In 2017, Campbell County landowners, the Powder River Basin Resource Council, a former Montana Department of Revenue Director and others filed a petition for rulemaking to then Interior Secretary Ryan Zinke. The petition argued that Interior’s leasing program favored industry over the public interest and should be revised. It found fault with the 12.5% federal royalty rate — unchanged since 1920 — which is much lower than private mineral owners and most states charge, and which deprives Wyoming of much-needed revenues. It pointed out that bonds to insure well plugging and land reclamation are totally inadequate to protect taxpayers when a driller defaults. It urged Interior to increase annual rental rates to provide a real incentive to drill and produce leases rather than hold them for speculation. (Today fewer than half of federal leases in the Rocky Mountain West are producing.) It called for earlier suspension of undeveloped leases to allow lands to be managed for other uses.
Finally, the petition urged that Interior cease leasing lands with low oil and gas potential and manage them for purposes better serving state and citizen interests. Zinke ignored this petition.
All these problems, which are so costly to Wyoming, are being reviewed by Interior and the public right now.
Wyoming’s cry that the sky was falling cited a problematic “study” by an industry consulting group, ordered by the governor, funded by state agencies and publicized as gospel by industry’s Western Energy Alliance. Another former industry consultant and now UW professor had published a similar study in December, bemoaning the supposed financial effects on Wyoming if federal drilling was halted entirely.
On Aug. 4, the Conservation Economics Institute released an in-depth 50-page study by four PhD-holders that completely demolishes Wyoming’s two advocacy pieces. The study estimates that, even if leasing was paused, “Wyoming has ample stockpiled non-producing acres and permits and an estimated 67 years of drilling opportunities on federal lands…” The study also suggests that, “In the rural West, [history has shown that] …. conservation attracts people and businesses; intensive oil and gas development repels people and businesses over the long run.”
It seems clear, at least, that Interior’s short-term leasing pause has not made the sky fall. What it has done is provide Wyoming with a grand opportunity to assist in the modernization of federal oil and gas leasing policies that are of such great importance to our economic and social future. Instead of predicting doom and gloom, moaning to Congress and joining industry’s lawsuits, the State of Wyoming would be much better off seizing the opportunity to cooperate with Interior in re-inventing federal oil and gas leasing.
Let’s advocate changes in leasing, royalties, bonding, rentals and enforcement that benefit our state and our neighbors to the maximum extent possible. Let’s open the door to this knocking opportunity. The world’s energy economy is moving on, and it’s time we stopped standing in the corner, holding our breath and pouting.

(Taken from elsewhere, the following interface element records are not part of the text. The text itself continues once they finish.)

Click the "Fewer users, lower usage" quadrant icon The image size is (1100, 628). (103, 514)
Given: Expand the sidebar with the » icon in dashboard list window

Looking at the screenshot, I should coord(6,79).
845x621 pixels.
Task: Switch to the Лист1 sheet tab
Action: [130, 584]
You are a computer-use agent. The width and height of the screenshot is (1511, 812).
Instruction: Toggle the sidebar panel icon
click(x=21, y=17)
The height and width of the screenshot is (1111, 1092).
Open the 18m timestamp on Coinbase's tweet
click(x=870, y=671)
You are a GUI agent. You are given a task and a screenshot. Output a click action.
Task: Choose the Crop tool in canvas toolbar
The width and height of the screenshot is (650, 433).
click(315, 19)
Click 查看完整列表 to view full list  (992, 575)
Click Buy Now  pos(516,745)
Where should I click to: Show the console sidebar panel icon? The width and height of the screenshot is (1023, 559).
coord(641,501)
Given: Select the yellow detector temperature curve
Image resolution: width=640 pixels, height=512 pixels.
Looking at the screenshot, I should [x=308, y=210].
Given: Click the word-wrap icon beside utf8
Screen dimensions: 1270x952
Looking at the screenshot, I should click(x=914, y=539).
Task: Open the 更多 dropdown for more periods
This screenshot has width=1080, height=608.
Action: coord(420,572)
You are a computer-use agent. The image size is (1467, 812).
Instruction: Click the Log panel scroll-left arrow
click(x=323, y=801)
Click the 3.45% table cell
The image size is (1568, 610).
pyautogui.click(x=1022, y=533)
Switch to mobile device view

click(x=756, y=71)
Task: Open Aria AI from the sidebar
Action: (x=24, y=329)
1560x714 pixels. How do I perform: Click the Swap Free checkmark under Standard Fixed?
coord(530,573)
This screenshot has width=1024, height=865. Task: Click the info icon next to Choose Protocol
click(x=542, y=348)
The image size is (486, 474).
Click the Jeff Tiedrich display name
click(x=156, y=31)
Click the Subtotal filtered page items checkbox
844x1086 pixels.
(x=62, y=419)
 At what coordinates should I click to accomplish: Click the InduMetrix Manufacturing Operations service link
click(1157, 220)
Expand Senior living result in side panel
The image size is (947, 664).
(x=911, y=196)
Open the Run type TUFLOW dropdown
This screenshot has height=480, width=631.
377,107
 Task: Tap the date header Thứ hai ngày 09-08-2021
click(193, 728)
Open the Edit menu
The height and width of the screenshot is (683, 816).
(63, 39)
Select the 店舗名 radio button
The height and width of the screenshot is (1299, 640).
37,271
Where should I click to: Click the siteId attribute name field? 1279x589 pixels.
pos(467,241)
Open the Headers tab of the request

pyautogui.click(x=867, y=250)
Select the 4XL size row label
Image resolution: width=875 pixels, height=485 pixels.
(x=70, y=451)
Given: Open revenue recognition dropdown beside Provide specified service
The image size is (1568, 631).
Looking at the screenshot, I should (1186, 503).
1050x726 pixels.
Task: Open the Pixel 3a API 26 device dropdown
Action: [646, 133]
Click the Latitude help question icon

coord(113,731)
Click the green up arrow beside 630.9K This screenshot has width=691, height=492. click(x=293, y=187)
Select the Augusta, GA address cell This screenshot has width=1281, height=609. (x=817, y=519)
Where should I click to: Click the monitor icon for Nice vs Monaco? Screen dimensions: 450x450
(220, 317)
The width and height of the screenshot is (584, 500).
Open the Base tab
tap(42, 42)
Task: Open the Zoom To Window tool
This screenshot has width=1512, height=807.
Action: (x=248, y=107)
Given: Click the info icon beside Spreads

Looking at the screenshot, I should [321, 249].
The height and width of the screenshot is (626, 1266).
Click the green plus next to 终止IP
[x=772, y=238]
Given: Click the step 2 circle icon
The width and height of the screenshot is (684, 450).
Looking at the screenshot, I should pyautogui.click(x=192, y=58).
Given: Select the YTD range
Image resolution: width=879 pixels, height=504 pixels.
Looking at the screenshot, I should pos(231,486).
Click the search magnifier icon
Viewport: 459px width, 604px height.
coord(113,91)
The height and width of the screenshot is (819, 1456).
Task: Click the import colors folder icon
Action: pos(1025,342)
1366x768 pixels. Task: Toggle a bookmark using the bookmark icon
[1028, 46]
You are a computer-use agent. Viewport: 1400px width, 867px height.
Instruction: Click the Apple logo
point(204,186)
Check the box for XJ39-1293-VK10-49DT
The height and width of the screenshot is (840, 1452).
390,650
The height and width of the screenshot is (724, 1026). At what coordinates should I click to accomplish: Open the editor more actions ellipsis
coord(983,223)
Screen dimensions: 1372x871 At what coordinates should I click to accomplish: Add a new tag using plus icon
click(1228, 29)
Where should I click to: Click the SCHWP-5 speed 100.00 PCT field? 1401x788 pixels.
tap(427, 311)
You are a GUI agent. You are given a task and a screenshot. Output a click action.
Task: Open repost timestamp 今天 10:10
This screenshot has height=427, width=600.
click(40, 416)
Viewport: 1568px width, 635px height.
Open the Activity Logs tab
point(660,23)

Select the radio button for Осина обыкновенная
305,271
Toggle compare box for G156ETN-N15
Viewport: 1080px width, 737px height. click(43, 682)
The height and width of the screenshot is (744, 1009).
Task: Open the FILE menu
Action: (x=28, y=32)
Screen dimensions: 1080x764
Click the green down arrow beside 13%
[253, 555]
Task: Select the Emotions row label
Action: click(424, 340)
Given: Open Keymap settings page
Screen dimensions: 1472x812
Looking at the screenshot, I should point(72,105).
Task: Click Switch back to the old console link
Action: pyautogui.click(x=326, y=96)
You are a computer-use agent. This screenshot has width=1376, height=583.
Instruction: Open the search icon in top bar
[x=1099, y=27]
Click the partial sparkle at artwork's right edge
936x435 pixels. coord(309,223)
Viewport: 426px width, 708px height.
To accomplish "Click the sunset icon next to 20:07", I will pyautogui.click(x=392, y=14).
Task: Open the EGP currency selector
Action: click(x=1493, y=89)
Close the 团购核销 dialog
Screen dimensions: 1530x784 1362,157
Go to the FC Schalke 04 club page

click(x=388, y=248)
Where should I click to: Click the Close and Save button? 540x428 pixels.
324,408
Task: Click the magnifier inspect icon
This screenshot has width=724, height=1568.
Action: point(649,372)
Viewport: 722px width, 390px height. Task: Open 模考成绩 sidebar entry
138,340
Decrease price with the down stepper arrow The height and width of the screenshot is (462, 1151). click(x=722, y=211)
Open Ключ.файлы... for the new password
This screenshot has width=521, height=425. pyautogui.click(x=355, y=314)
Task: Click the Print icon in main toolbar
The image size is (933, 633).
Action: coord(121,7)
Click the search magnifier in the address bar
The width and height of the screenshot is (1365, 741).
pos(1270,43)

Bob LeResche oversaw a complete rewrite of Alaska’s oil and gas leasing program as commissioner of natural resources for that state. He was executive director of the Alaska Energy Authority, an investment banker and CEO, and is a member of the boards of directors of Powder River Basin Resource Council and the Western Organization of Resource Councils. With his wife Carol he operates a ranch and organic heirloom vegetable farm near Clearmont, Wyoming.